> _Data excerpts_
---

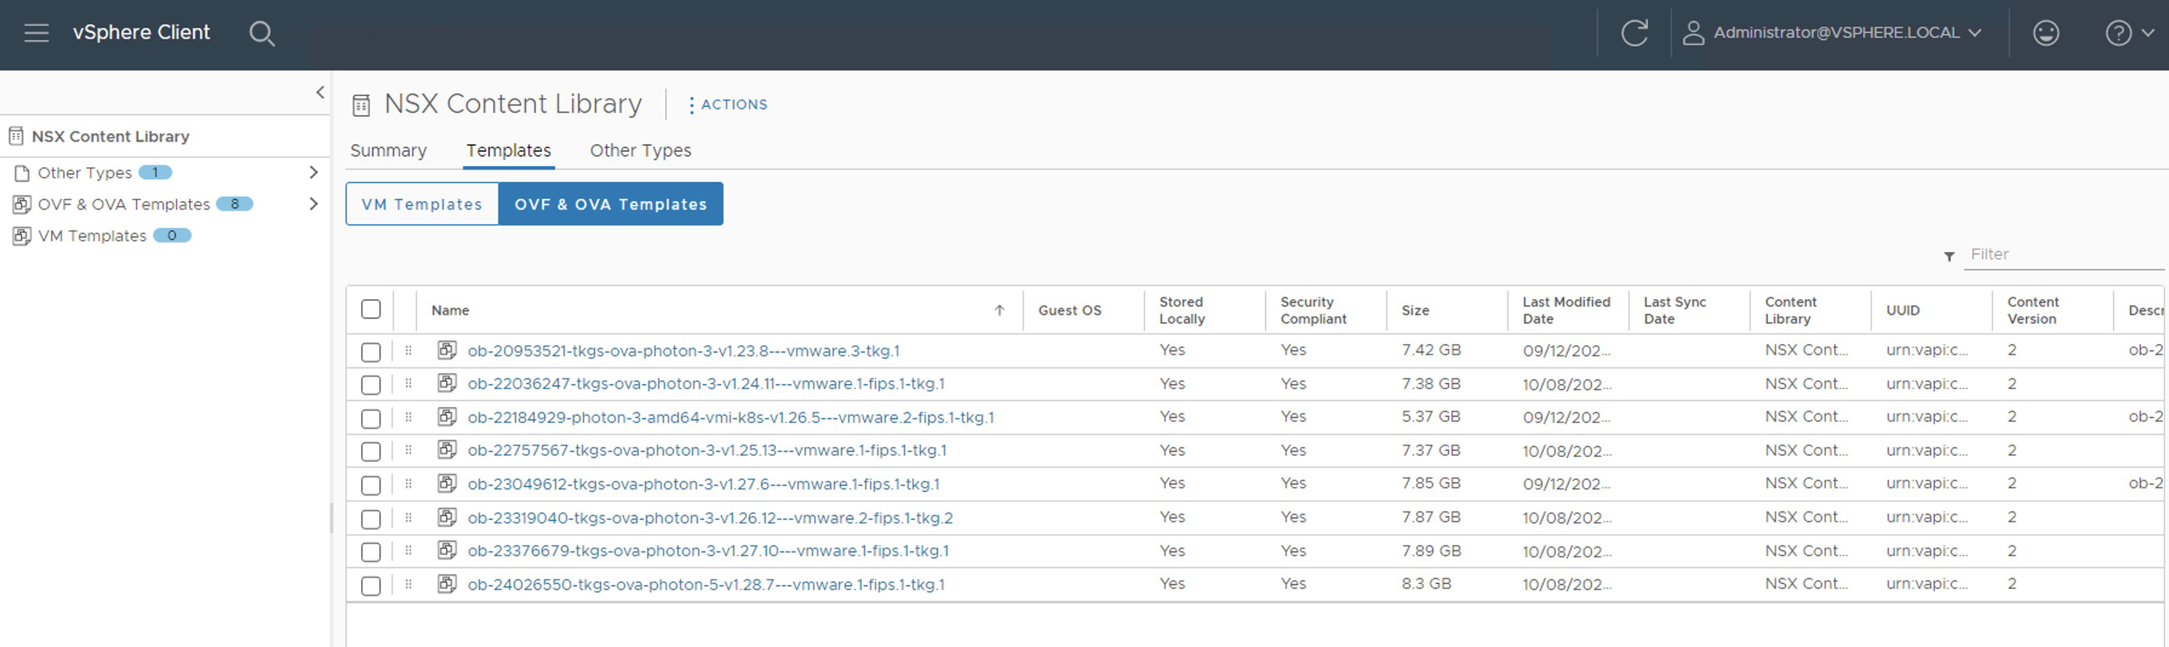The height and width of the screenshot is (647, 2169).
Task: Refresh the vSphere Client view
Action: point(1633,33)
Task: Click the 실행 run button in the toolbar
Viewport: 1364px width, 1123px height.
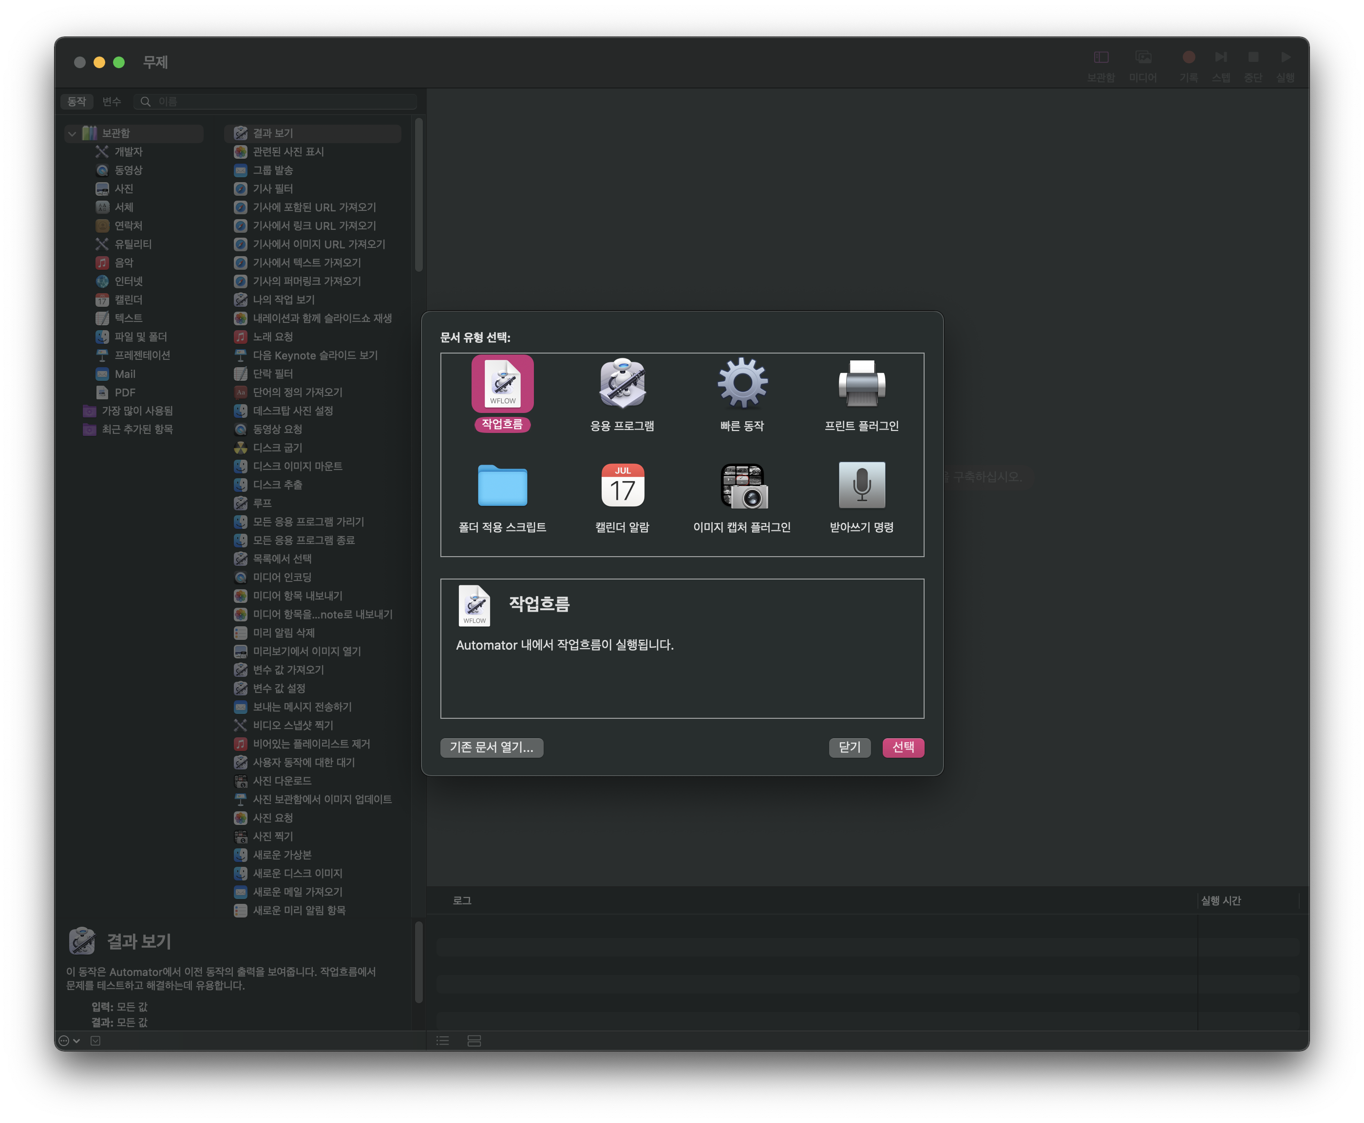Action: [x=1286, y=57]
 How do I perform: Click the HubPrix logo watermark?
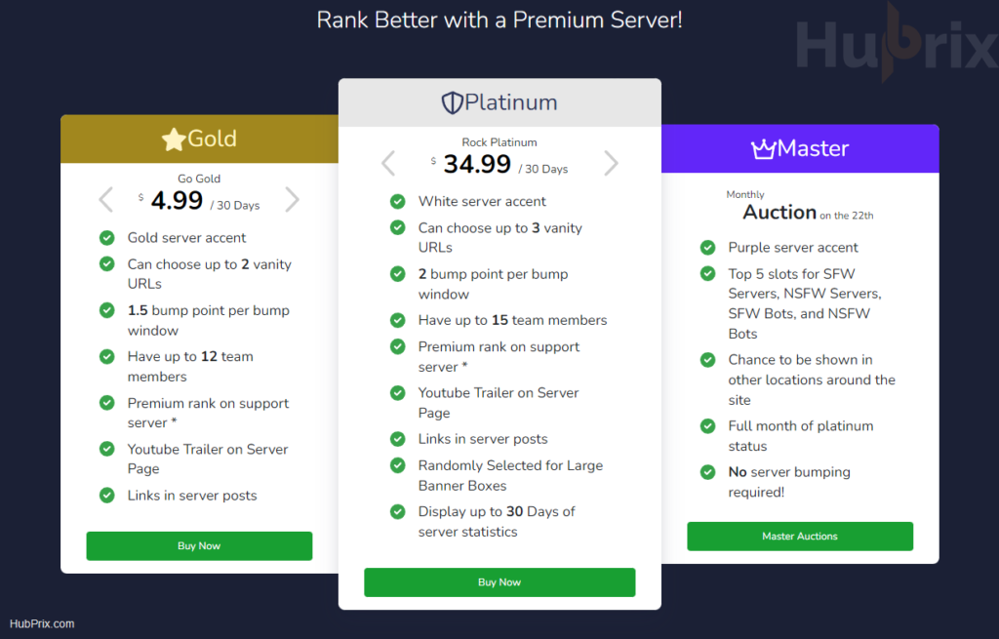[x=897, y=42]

---

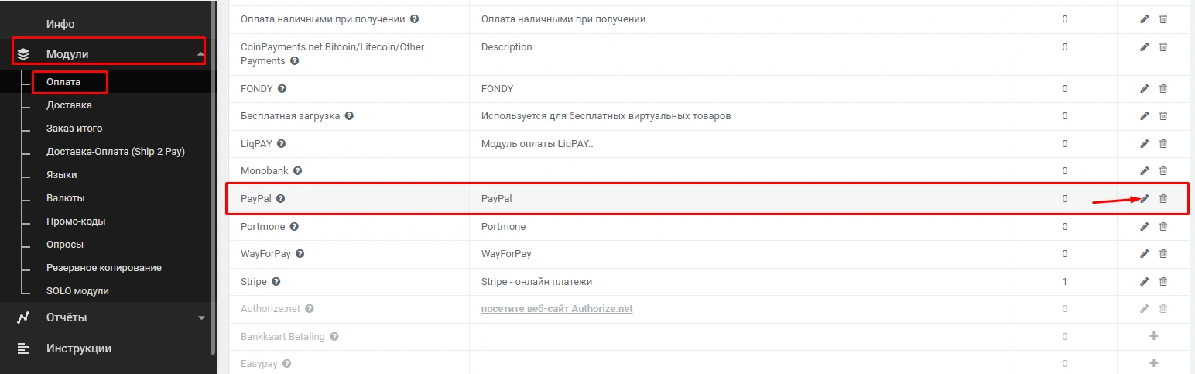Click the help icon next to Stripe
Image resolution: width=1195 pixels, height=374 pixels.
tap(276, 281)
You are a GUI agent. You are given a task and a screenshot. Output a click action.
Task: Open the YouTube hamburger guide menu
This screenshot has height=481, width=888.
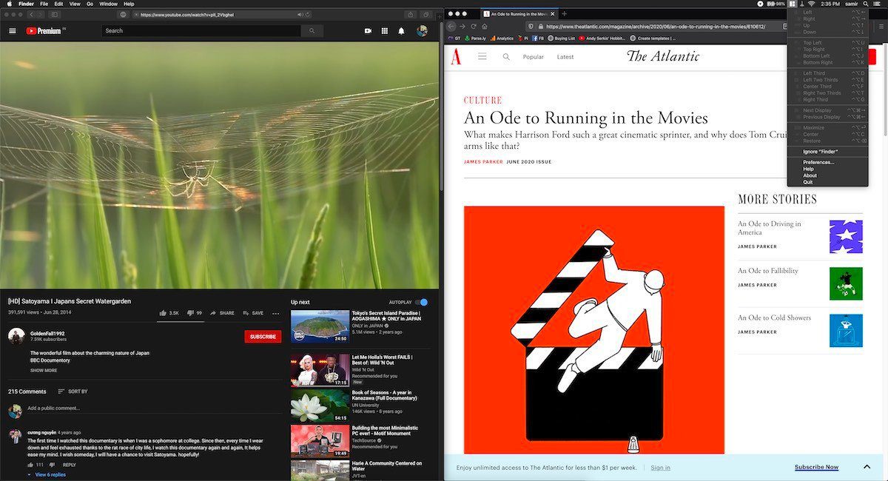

---

> _Task goal_
Edit the records from the line that has "The height and" through the line that has "Action: [x=1286, y=57]", both included: change "toolbar" to "menu bar" and keep everything else the same. Leave the pictures out.

> _Solution_
The height and width of the screenshot is (647, 2169).
Task: Refresh the vSphere Client view
Action: point(1633,33)
Task: Click the 실행 run button in the menu bar
Viewport: 1364px width, 1123px height.
Action: [x=1286, y=57]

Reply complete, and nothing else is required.